## Task to carry out
Pictures aside, reproduce exactly and only the lines from the one containing "Task: Click the" through the end of the records.

## Records provided
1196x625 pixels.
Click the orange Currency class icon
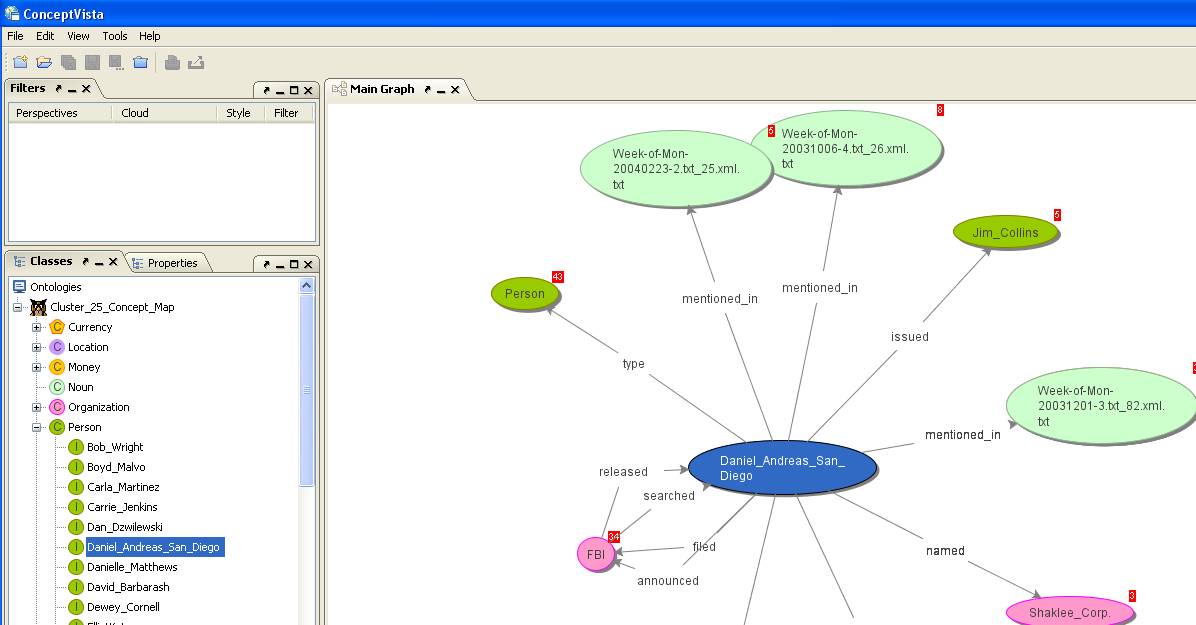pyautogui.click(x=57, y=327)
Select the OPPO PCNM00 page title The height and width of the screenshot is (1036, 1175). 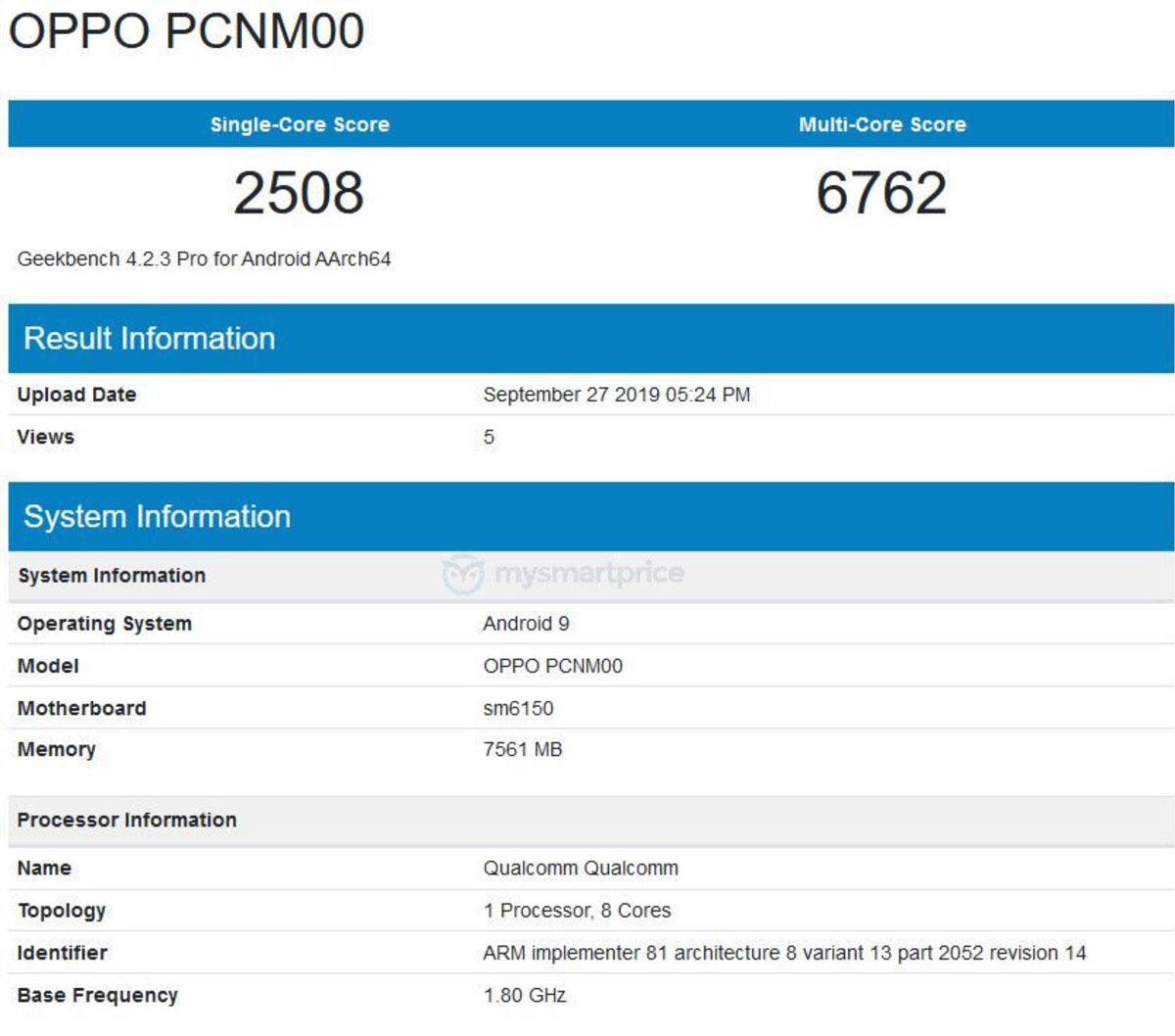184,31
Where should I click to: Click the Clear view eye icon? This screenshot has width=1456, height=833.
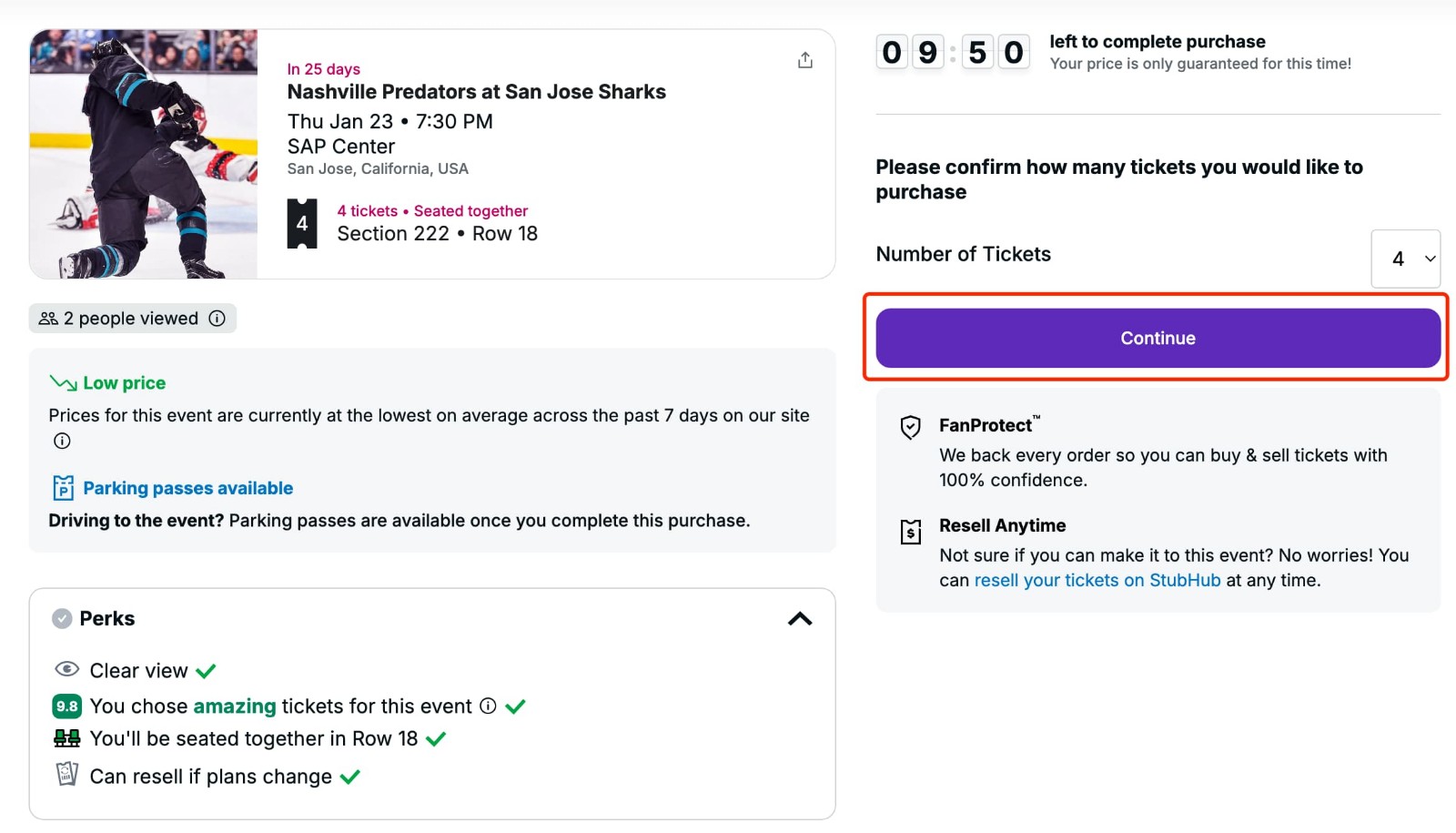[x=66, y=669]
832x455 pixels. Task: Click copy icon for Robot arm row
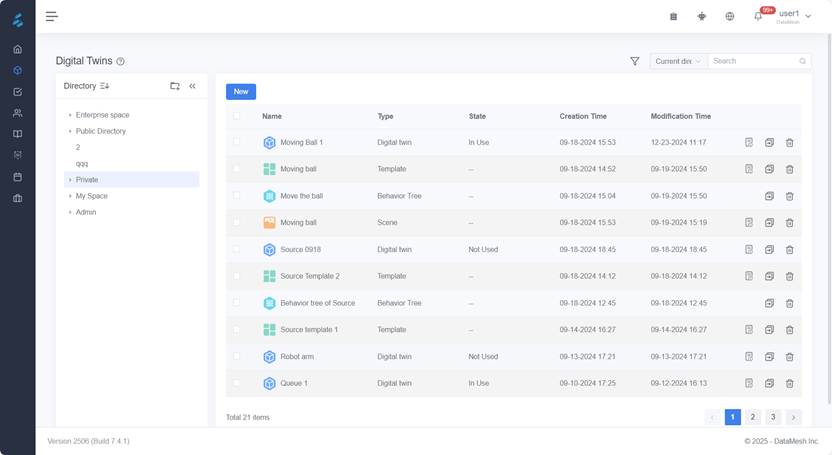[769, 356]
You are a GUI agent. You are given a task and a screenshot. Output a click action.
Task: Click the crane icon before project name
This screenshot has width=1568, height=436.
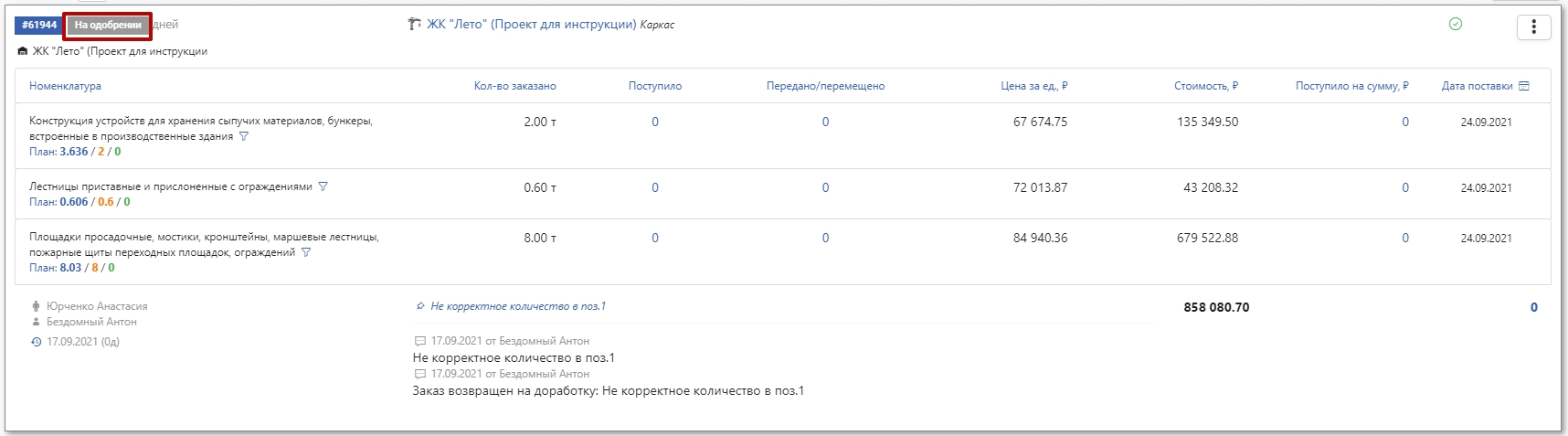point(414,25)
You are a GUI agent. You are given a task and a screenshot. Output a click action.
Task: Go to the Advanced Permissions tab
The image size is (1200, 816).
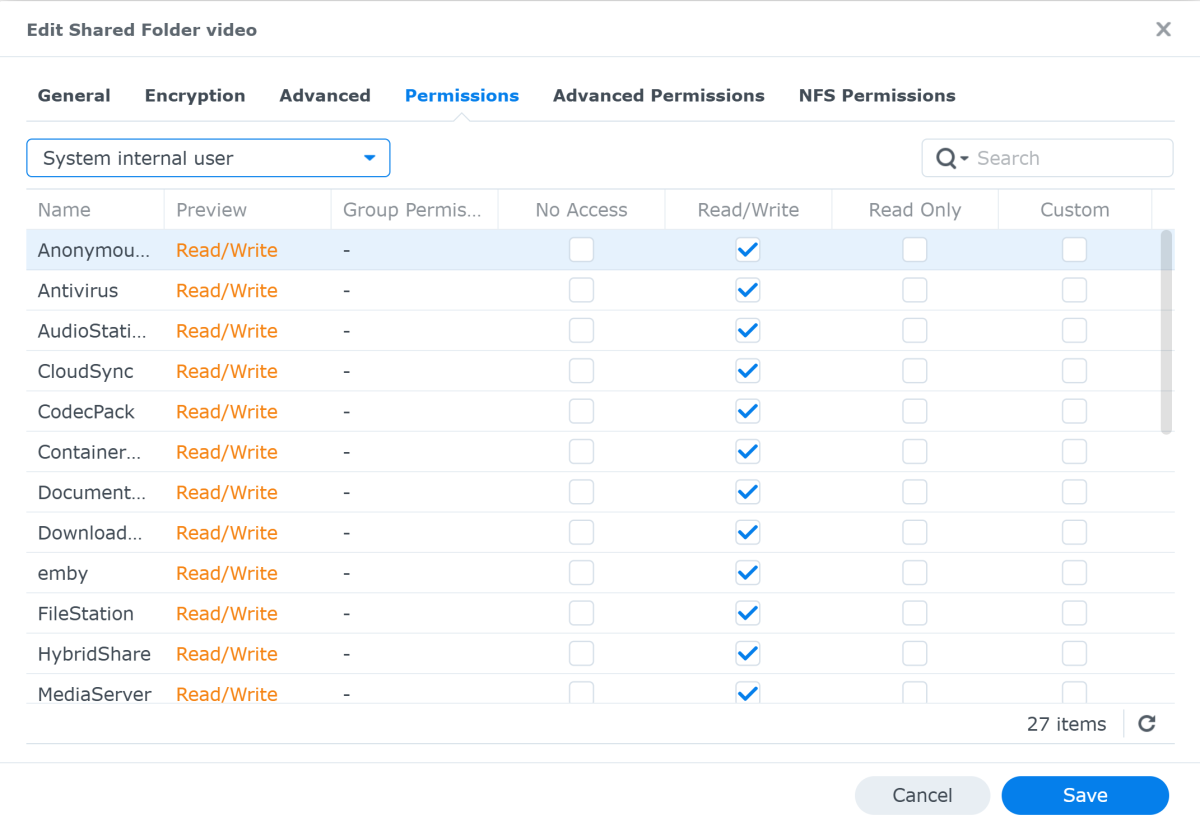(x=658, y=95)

## Exercise output
Task: Click the crane icon before project name
This screenshot has width=1568, height=436.
point(414,25)
You are a GUI agent. You are given a task and a screenshot. Output a click action.
Task: Go to the Advanced Permissions tab
The image size is (1200, 816).
(x=658, y=95)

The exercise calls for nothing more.